Harnesses in AI: A Deep Dive — Tejas Kumar, IBM
Tejas Kumar argues that the true value of an AI agent lies not in the unpredictable model, but in the deterministic code, or "harness," that you wrap around it.
Harnesses in AI: A Deep Dive — Tejas Kumar, IBM — AI Engineer · 20:26
Most agent content treats the model as the product and the wrapper code as plumbing. Tejas Kumar wants you to see it the other way around. The model is the rented, expensive part you don’t own and can’t fully predict. The harness is the cheap, deterministic part you write. If 2025 was the year of agents, 2026 is the year of the thing that makes agents work.

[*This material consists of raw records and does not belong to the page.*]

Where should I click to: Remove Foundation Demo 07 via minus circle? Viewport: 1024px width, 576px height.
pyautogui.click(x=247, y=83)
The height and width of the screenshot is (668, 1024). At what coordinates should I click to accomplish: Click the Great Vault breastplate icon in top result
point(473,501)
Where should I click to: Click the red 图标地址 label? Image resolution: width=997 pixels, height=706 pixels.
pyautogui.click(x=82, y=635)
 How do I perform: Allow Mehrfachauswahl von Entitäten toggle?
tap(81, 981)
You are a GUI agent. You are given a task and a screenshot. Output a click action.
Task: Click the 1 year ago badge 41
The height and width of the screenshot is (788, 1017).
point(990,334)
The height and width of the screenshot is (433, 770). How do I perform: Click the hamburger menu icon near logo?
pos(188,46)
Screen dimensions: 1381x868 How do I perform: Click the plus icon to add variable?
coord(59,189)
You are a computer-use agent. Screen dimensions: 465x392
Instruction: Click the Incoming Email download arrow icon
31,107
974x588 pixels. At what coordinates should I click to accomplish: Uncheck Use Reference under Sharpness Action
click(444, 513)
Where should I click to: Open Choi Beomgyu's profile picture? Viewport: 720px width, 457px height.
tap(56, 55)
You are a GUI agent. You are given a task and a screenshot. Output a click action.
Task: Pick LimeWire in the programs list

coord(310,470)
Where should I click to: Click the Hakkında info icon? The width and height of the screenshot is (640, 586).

This video is part of a hand-curated collection — each video is picked one at a time, not pulled from a recommendation feed. The talks here are the ones worth a full watch if you’re trying to get serious about agentic engineering. Each written summary was drafted by an AI pass over the transcript and then edited by a human. The source video is linked at the top of every post, so if something reads off, go to the tape.
The Year of Harnesses
Tejas Kumar (IBM) opens his AI Engineer talk with a show of hands: who can confidently explain what an AI harness is? Almost nobody raises their hand. The word is everywhere now. In ML, it means a glorified test suite. In the AI engineering world, it means something else entirely, and most of the people using it can’t say what. So Tejas spends eighteen minutes building one on stage, in JavaScript, from scratch.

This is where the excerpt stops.